O pesquisador destaca, no entanto, que é possível inferir que o fato de a Bahia ter uma população rural ligada à agricultura familiar camponesa contribui para esse cenário. “No caso específico da Bahia, possivelmente, nós temos uma capacidade de autonomia alimentar, ou uma relação de produção e disponibilidade de alimentos nessas residências rurais talvez mais vantajosa. Estou dizendo talvez porque precisaria ser efetivamente aferido”, afirma.
Políticas públicas
Silvio Porto aponta ainda a importância do papel das políticas públicas de estímulo à produção de alimentos para a agricultura familiar camponesa. “Há políticas públicas por parte do estado que vêm contribuindo, como o Pró-Semiárido, e o trabalho que a Articulação do Semiárido (ASA), da Bahia, especificamente, vem desenvolvendo desde 2003”, explica o pesquisador.
O Pró-Semiárido é uma política pública do governo do estado da Bahia de estímulo à convivência com o semiárido. Presente em 32 municípios do estado, o programa disponibiliza assistência técnica e extensão rural (ATER) especializada e acesso a política públicas como Luz para Todos, Minha Casa Minha Vida, Programa de Aquisição de Alimentos (PAA) e Programa Nacional de Alimentação Escolar (PNAE), além de fomentar as atividades de segurança hídrica, como armazenamento de água e produção sustentável de base agroecológica.
Esses também são os princípios que norteiam a atuação da ASA, uma rede que congrega organizações civis como sindicatos rurais, associações de agricultores, cooperativas, ONGs etc., nos dez estados brasileiros que compõem o semiárido.
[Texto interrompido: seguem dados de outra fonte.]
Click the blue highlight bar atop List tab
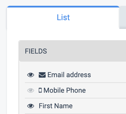 coord(63,7)
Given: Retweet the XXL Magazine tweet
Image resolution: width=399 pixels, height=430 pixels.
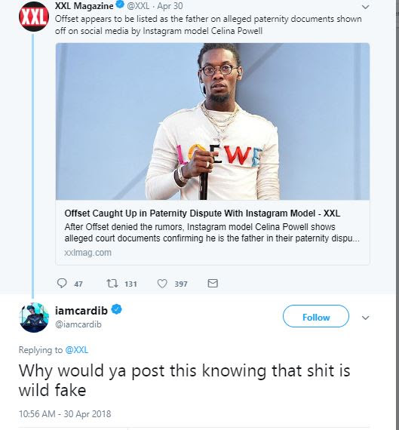Looking at the screenshot, I should [112, 284].
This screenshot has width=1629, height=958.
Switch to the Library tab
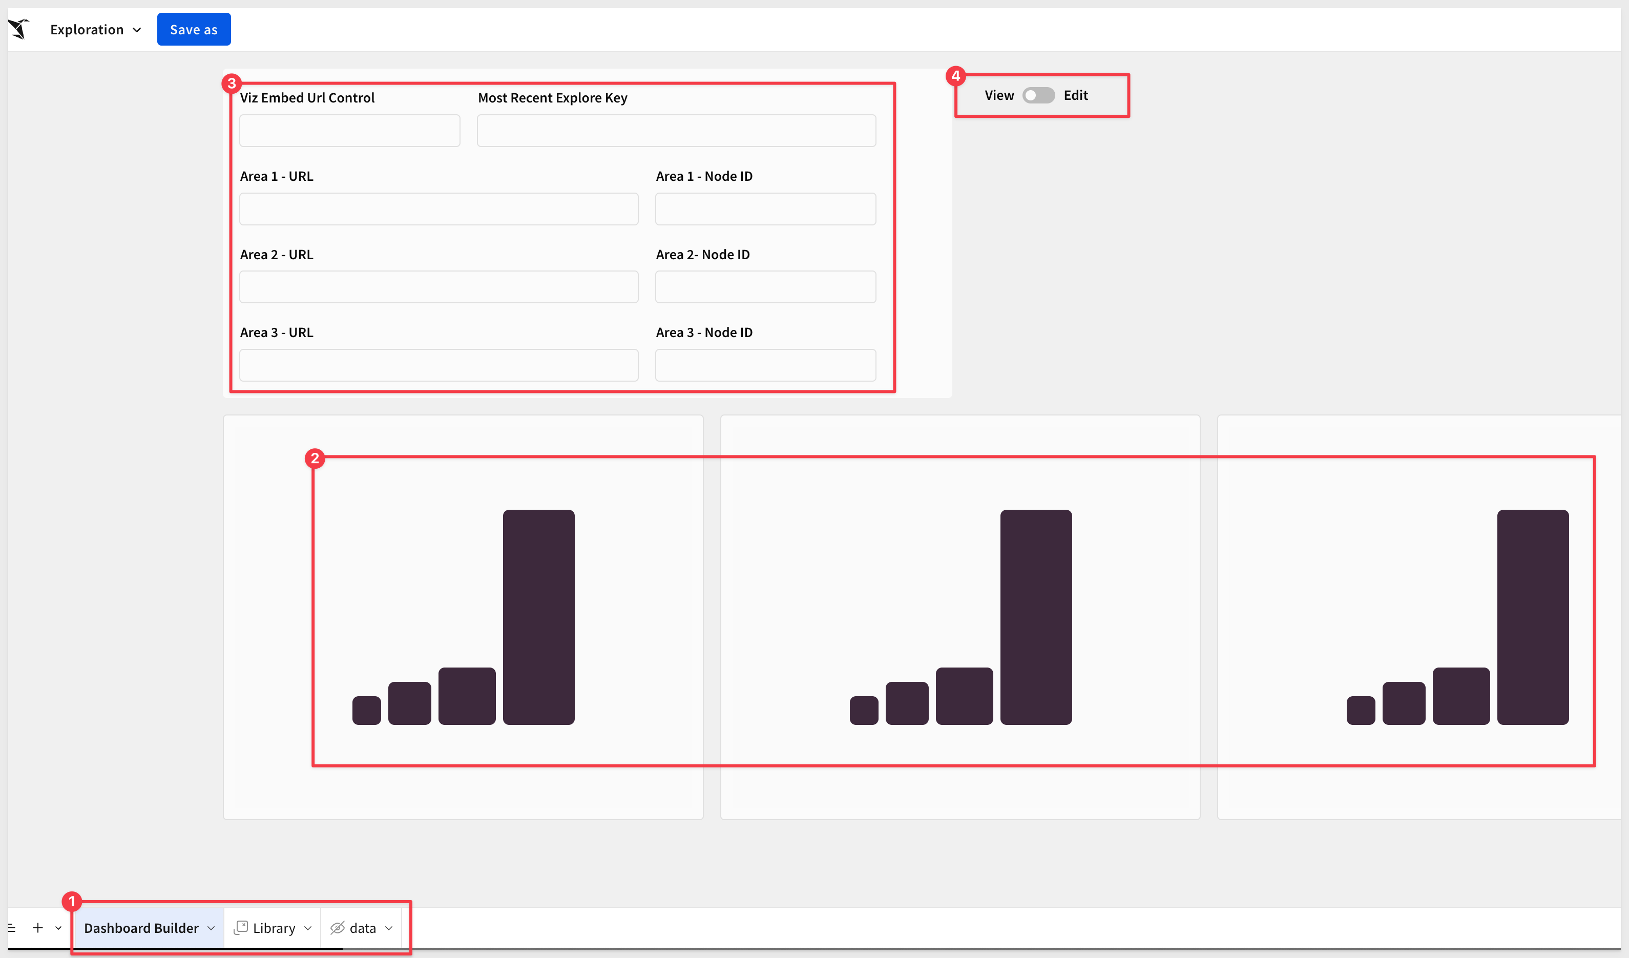[274, 928]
Uma das principais ações da ASA, citada por Silvio Porto inclusive, é o programa Um Milhão de Cisternas, que leva cisternas de armazenamento de água potável para as propriedades de famílias de pequenos agricultores e agricultoras no semiárido. “Quando a gente apresenta à sociedade o programa Um Milhão de Cisternas tendo como primeira ação a água para beber, naquele momento, a ASA estava apresentando à sociedade brasileira e ao Estado brasileiro um programa que garante um elemento fundamental para a alimentação das populações do semiárido, que é a água de qualidade e em quantidade suficiente para suas necessidades básicas”, explica Kleber Félix, membro da Coordenação Nacional da ASA.
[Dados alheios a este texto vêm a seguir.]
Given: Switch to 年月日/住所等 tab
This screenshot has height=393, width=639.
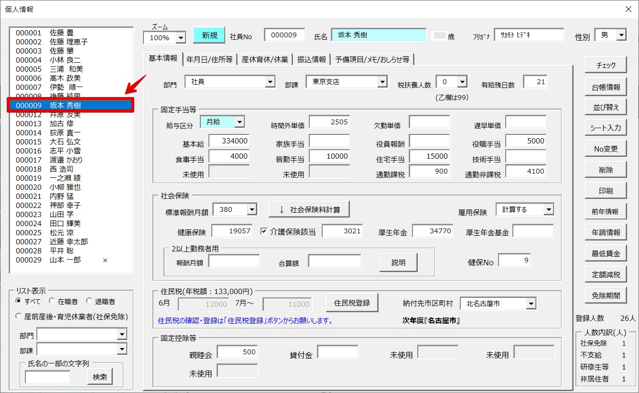Looking at the screenshot, I should 209,59.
“Em segundo lugar, nós apresentamos o programa Uma Terra e Duas Águas, ou Água para produção. Então, nós trabalhamos na perspectiva de que todos os agricultores e agricultoras que vivem no semiárido brasileiro têm direito à terra e à água para produzir alimento para suas famílias, para abastecer as feiras locais e até, em determinadas situações, poder encaminhar para outros grandes centros do Brasil”, conta Félix. Ele ressalta ainda que esses dois programas garantem a produção de alimentos saudáveis no semiárido, uma vez que a própria ASA estimula a produção agroecológica nessas unidades familiares.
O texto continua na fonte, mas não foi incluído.